[Records from a data collection]
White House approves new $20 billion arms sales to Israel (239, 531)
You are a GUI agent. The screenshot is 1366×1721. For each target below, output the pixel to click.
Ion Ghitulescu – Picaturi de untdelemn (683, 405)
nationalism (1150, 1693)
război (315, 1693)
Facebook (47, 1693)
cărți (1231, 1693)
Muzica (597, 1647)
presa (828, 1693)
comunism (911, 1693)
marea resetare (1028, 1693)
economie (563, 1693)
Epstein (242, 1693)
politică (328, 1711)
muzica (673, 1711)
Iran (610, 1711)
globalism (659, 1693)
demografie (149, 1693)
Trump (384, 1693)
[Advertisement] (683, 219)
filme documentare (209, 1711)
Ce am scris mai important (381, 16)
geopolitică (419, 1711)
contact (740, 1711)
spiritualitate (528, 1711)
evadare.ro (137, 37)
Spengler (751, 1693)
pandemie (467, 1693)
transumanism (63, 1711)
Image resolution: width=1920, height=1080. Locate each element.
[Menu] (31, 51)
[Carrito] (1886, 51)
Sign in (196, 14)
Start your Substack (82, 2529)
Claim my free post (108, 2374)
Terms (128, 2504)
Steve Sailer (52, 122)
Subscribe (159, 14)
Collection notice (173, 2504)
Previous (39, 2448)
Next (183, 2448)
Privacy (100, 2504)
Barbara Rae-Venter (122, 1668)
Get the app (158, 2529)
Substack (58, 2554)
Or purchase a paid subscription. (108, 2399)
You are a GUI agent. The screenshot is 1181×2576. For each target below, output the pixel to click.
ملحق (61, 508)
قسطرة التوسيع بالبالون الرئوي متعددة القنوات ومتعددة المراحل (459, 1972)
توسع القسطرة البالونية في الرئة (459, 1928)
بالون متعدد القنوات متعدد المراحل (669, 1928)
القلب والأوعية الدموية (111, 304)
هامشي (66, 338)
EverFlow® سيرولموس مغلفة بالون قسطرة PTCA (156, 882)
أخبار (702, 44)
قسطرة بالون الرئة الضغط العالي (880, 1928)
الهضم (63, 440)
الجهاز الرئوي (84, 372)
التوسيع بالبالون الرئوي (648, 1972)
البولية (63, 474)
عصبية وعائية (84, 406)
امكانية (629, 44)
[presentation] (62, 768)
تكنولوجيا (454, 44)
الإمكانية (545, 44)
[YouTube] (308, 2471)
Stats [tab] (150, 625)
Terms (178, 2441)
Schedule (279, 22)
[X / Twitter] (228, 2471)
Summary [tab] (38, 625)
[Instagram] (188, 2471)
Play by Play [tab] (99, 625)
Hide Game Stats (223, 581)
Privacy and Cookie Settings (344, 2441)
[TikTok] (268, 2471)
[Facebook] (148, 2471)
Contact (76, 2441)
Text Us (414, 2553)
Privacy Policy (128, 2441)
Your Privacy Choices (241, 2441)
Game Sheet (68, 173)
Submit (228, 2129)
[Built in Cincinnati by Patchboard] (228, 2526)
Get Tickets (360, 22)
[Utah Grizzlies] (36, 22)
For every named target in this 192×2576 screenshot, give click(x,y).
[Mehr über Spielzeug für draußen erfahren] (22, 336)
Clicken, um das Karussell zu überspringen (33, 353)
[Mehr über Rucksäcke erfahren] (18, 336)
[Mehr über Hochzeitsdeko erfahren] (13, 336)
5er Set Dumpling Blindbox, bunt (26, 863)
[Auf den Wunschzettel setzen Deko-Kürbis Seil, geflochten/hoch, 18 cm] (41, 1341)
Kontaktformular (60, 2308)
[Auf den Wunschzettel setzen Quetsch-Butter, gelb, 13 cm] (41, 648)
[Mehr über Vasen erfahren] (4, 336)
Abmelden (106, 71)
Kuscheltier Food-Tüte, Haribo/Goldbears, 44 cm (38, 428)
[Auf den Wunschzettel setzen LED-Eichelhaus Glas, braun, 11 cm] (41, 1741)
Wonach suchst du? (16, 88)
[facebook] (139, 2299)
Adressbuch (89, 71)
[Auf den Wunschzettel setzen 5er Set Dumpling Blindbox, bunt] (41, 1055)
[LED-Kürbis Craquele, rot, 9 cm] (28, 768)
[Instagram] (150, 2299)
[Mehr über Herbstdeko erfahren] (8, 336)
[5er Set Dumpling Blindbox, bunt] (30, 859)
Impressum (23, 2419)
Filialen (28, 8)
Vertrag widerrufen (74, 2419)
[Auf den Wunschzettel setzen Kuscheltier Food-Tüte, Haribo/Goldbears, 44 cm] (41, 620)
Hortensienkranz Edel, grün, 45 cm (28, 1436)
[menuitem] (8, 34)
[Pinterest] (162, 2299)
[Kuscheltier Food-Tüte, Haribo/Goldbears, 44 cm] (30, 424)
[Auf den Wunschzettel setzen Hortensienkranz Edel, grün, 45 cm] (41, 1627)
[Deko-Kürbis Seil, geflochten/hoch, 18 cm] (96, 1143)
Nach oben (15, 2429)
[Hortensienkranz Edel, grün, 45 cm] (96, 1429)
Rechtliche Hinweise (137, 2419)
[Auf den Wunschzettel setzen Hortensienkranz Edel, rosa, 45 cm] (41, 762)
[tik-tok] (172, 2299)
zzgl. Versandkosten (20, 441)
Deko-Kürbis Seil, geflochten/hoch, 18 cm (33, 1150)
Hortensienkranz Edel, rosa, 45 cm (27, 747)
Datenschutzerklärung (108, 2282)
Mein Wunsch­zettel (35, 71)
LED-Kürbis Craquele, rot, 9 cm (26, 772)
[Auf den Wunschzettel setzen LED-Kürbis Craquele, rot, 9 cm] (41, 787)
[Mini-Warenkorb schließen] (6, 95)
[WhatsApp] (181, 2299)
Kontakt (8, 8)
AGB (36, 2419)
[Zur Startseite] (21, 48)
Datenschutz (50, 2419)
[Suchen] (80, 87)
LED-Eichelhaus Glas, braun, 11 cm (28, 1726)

▶ [Assignment] Go through the entries above and count each line that contains the string "Craquele". Reply only with the total.

▶ [Finished exercise] 3